▶ [Task to carry out]
Please copy the listing, starting with the line that contains "Where should I" and going on through the line that contains "I will point(1265,156).", both included and nothing else. Shift every click coordinate in that span by -116, and keep all other text the same.

_ _ _ _

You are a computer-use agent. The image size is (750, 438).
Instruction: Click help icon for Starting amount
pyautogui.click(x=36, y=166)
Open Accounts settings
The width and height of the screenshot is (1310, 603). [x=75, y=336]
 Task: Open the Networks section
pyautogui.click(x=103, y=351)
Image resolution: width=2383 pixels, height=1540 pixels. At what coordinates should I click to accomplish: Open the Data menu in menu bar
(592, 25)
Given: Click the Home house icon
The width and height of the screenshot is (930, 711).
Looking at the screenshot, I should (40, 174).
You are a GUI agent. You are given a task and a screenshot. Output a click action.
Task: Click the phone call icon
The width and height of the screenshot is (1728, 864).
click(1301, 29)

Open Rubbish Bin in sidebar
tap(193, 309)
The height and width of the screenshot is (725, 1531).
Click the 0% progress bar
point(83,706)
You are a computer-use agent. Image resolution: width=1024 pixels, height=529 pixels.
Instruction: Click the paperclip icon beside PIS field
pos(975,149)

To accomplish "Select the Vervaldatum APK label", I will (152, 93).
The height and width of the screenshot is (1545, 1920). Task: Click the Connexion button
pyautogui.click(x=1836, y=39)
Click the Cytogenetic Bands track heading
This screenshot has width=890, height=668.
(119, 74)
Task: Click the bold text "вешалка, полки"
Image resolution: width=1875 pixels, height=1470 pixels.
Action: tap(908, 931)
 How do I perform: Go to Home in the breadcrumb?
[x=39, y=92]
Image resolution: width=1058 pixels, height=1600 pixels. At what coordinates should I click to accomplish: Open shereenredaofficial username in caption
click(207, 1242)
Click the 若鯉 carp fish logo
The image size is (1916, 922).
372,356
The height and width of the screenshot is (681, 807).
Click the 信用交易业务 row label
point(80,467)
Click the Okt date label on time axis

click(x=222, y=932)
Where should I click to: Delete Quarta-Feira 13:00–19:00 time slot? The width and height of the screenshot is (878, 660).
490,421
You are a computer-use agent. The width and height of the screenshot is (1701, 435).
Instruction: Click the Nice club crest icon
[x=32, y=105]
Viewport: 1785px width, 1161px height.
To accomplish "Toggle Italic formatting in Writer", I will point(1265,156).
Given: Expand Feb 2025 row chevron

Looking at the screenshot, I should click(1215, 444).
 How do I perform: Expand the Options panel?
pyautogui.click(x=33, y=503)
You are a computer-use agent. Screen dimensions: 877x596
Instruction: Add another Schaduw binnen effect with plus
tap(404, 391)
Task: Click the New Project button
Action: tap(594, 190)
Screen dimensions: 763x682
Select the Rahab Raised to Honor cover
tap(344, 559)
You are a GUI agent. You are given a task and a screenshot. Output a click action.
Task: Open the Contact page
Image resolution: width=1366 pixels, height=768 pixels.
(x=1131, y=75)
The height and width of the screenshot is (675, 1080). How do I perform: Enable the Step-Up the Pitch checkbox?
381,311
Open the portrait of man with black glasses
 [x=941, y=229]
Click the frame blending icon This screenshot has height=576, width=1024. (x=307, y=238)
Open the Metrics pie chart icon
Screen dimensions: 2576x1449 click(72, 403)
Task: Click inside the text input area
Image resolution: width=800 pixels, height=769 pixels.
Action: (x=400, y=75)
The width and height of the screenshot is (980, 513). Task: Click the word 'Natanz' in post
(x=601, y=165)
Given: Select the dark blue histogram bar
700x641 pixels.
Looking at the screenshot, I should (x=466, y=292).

_ _ _ _

▶ [Exercise answer]
Where should I click to: Delete Quarta-Feira 13:00–19:00 time slot? The width and height of the screenshot is (878, 660).
374,305
You are a computer-use agent. The width and height of the screenshot is (1701, 435).
Instruction: Click the Nice club crest icon
[x=-84, y=-11]
Viewport: 1785px width, 1161px height.
To accomplish "Toggle Italic formatting in Writer", I will point(1149,40).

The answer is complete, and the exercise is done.